Please let me know if you can get me access to expensive tick data. Or if you want me to work with your team on researching systematic trading strategies.
Postscript. Instead of examining expanding window Sharpe ratios, as in the penultimate graph, we are better off looking at fixed-window rolling Sharpe ratios. Here we look at annual rolling Sharpe ratios of our passive and tactical hedging strategies. The graphs below clarify why the tactical hedging strategy strictly outperforms the passive hedging strategy. Basically, we flip from holding the portfolio [-1,+1] to [+1,-1] in [VIXY,VIXM] when we are near-certain that tomorrow will be a risk-off. This ensures that, instead of losing money in a risk-off we can predict the day before, we make money. The next figure displays daily year-on-year risk-adjusted returns — the moving 252-day Sharpe ratio rescaled to market volatility.
The next figure displays the 252-day moving average of the same.
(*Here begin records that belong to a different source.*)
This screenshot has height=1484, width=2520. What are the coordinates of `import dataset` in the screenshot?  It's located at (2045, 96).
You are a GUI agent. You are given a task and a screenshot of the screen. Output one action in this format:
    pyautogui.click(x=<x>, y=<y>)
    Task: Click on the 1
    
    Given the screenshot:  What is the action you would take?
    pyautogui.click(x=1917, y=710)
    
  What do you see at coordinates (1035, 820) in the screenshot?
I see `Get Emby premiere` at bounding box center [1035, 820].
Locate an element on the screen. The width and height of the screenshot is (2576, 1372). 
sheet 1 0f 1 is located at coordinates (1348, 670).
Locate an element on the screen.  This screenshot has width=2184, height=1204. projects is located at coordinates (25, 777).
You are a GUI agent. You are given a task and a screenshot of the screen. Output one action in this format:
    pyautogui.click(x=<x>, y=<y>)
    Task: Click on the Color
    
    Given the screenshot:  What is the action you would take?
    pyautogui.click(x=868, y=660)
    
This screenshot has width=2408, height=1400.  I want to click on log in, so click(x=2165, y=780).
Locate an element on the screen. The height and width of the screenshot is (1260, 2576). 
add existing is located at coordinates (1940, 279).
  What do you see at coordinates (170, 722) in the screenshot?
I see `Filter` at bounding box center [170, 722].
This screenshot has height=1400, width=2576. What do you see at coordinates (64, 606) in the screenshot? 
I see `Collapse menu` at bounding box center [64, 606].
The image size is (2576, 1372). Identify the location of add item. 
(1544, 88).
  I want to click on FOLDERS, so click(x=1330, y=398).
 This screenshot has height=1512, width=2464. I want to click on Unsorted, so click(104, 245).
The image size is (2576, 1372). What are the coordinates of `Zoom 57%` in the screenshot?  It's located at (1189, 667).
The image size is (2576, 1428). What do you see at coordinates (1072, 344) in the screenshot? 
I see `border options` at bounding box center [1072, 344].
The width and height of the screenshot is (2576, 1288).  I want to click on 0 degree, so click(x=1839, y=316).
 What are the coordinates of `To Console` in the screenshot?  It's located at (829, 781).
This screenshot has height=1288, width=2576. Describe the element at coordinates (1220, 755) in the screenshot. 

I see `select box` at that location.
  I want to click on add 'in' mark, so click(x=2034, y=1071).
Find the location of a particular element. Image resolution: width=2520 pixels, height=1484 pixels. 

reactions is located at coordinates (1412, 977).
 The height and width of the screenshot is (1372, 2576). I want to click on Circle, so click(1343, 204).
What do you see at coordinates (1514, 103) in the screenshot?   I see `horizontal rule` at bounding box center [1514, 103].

From both graphs, we can see that the outperformance of the tactical strategy is due entirely to our ability to predict risk-offs on the next day. This is secret sauce of the extraordinary risk-adjusted returns documented here.
Since we use up another year to initialize the rolling Sharpe ratios, we again report the realized risk premia on the four systematic strategies. The time window here is Jan 13, 2014 to Nov 27, 2019, so we are talking about the performance of these strategies over the past six years. On a risk-adjusted basis, tactical hedging has outperformed passive hedging by 2.2 percent; selling vol by 2.3 percent; and the US stock market by 5.5 percent per annum. If you'd invested $1 on Jan 13, 2014 in these four strategies with weights chosen to target market levels of volatility, as of Nov 27, 2019, you'd have $1.65 if you held the market portfolio; $1.97 if you sold volatility; $1.98 if you held the passive hedging portfolio; and $2.22 if you obeyed the tactical hedging strategy.